In the year 2000, Eastwell assumed management of the foundational hop program, and in 2008, he became director of the Northwest Grape Foundation Service with Dr. Markus Keller.

In 2011 he brought together the three WSU foundational programs of fruit trees, grapes, and hops, and the ELISA diagnostic testing laboratory under one management and named it the Clean Plant Center Northwest (CPCNW).

Eastwell used novel molecular approaches to improve detection and identification of viruses and virus-like agents and maintained a special focus on cherry diseases, especially cherry leafroll and little cherry disease.

He interacted with growers on a daily basis and frequently made site visits to investigate suspicious tree symptoms. (Read/Watch — “Know your enemy: Little cherry disease“)

In 2013, he received the U.S. Department of Agriculture Animal and Plant Health Inspection Service’s Plant Protection and Quarantine Deputy Administrator’s  Safeguarding Award in 2013 for serving on the Farm Bill Management Team.

In 2014, he received the American Phytopathological Society Award for Excellence in Regulatory Affairs and Crop Security.

The Clean Plant Center Northwest will continue its mission to serve the tree fruit, grape, and hop industries through virus-testing services and propagation, maintenance, and distribution of virus-free plant materials.

Gary Grove, director of the WSU-Prosser research and extension center, will serve as interim director of the center until a new director is hired.

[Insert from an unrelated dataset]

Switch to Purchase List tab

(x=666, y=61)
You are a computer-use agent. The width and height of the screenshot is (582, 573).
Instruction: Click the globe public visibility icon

After he retires, Eastwell plans to return to WSU on emeritus status to continue ongoing research projects in cherries and hops.

In particular, he is interested in continuing his work toward improved management strategies for little cherry disease, which has been a major concern for Washington cherry growers over the past five years.

“Ken Eastwell is considered the world’s expert on little cherry disease,” said Dr. Dan Villamor, virologist with the Clean Plant Center Northwest.

While Eastwell and his staff have made significant advances toward understanding this complex disease, much is still unknown.

Basically, little cherry disease is caused by three different agents: little cherry virus 1, little cherry virus 2, and Western X phytoplasma.

In grower-submitted samples to the CPCNW diagnostic testing laboratory, little cherry virus 2 was the most commonly detected pathogen followed by Western X phytoplasma.

Eastwell has long been interested in identifying the insects responsible for spreading the little cherry disease pathogens within and between orchards. While little cherry virus 1 has no known insect vector, little cherry virus 2 is known to be transmitted by apple mealybug.

Eastwell and Villamor will also continue their collaborative work on developing a comprehensive management program for little cherry disease with Dr. Betsy Beers and her postdoctoral associate, Dr. Andrea Bixby-Brosi at WSU’s Tree Fruit Research and Extension Center in Wenatchee.

Eastwell’s and Villamor’s role in this project was to develop a user-friendly diagnostic kit for field personnel to use to detect trees infected by little cherry virus 2.

As a result of their efforts, the original Agdia kit was redesigned and released this past October. They plan to develop similar kits for detection of little cherry virus 1 and Western X phytoplasma. •

-by Holly Ferguson, Ph.D., a writer based in Moxee, Washington.